Over the month of March 2017, the Singapore Exchange (SGX) introduced a number of changes to the Listing Rules. The key changes include the following:
- From 2 May 2017, all companies making an initial public offering on the Mainboard must allocate to retail investors, at least 5%, or SGD50 million, whichever is lower, of the shares offered for subscription or sale.
- SGX Mainboard listed companies will now be able to seek a general mandate for an issue of pro-rata renounceable rights shares of up to 100% of the share capital. The limit was previously 50% (under rule 806(2)).
- Except for certain specified documents, companies listed on the SGX may send documents to shareholders electronically provided the company’s constitution so allows.
Minimum allocations to retail investors
From 2 May 2017, all companies making an initial public offering on the Mainboard must allocate to retail investors, at least 5%, or SGD50 million, whichever is lower, of the shares offered for subscription or sale. A new Rule 233A will be included in the Listing Rules. Where the subscription or sale of securities in the public subscription tranche do not meet the relevant threshold at the close of the offering of securities for subscription or sale, the securities that are not subscribed or sold from the public subscription tranche may be reallocated to the placement tranche. Increase in general mandate for an issue of pro-rata renounceable rights shares SGX Mainboard listed companies will now be able to seek a general mandate for an issue of pro-rata renounceable rights shares of up to 100% of the share capital (Enhanced Rights Issue Limit). The limit was previously 50% (under rule 806(2)). The increase is a provisional increase. The SGX has effected this by way of a waiver of compliance with rule 806(2). The waiver has been specified to last until 31 December 2018. A new Practice Note 8.3 was issued on 13 March 2017 with immediate effect. Key conditions are as follows:
- The waiver applies only to renounceable rights issues.
- The issue of shares pursuant to the waiver must be for financing the issuers’ business needs.
- The company must disclose that its board is of the view that the rights issue is in the interests of the issuer and its shareholders.
Other requirements are as follows:
- The company must notify the SGX when a general mandate with an Enhanced Rights Issue Limit has been approved by shareholders.
- In its announcement of a rights issue utilising the Enhanced Rights Issue Limit, the company must set out the prescribed information, which includes the extent of the discount from the closing price immediately preceding the announcement.

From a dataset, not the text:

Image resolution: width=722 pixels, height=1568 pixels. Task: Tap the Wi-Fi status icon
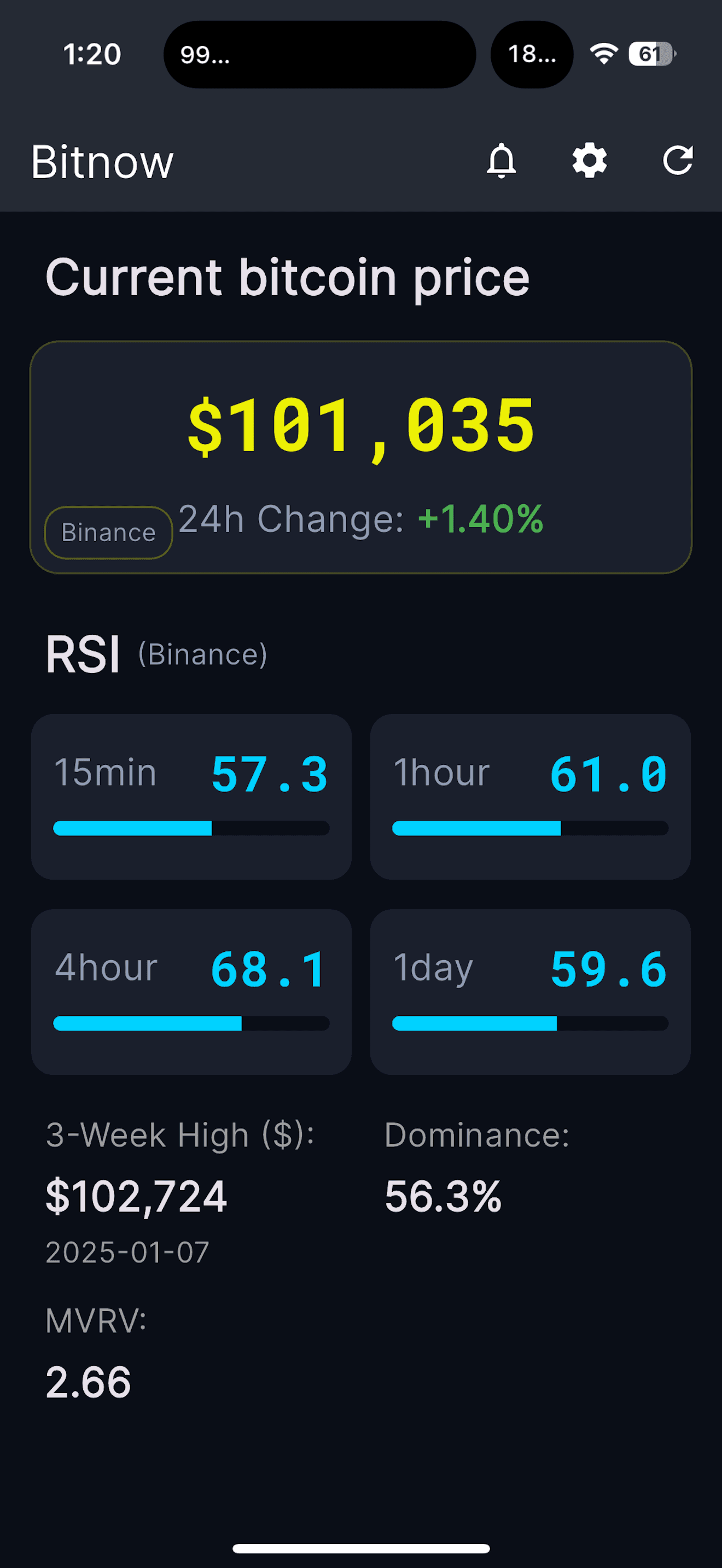coord(603,54)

Sending documents to shareholders electronically and other amendments to the Listing Rules
The following amendments to the Mainboard and Catalist rules came into effect on 31 March 2017:
- If a person is required to abstain from voting, circulars to shareholders must include a statement as follows: the issuer will disregard any votes cast on a resolution by a person required to abstain from voting by a listing rule or pursuant to a court order where such court order is served on the issuer.
- Documents may be sent to shareholders electronically provided the company’s constitution so allows. Certain documents must still be sent by way of hard copy. This includes notices of meeting (excluding circulars or letters referred to in that notice), and notices and documents relating to takeover offers and rights issues.
- Calculation of share capital is to exclude shares held by the issuer’s subsidiaries in the issuer.
- In calculating the percentage of shares purchased in a share buy-back, issuers previously calculated it as a percentage of issued ordinary shares. It is now to be calculated a percentage of issued shares excluding treasury shares and shares of the issuer held by its subsidiaries.
- The provision of funding to defend claims against directors and the provision of directors’ indemnity insurance have been expressly included as one of the exceptions to the interested person transactions rules of disclosure and shareholder approval.
A new consultation paper from the SGX
On 8 March 2017, the SGX issued a Consultation Paper on proposed changes to minimum bid size, forced order range and trading hours for the securities market. The consultation suggested the following changes:
- Increasing the minimum bid size for stocks and relevant securities trading in the S$1.00 to S$1.99 range from the current $0.005 to $0.01;
- Widening of the forced order range for stocks and relevant securities from the current +/- 20 bids to +/- 30 bids; and
- Changing trading hours via a mid-day break from 12.00pm to 1.00pm.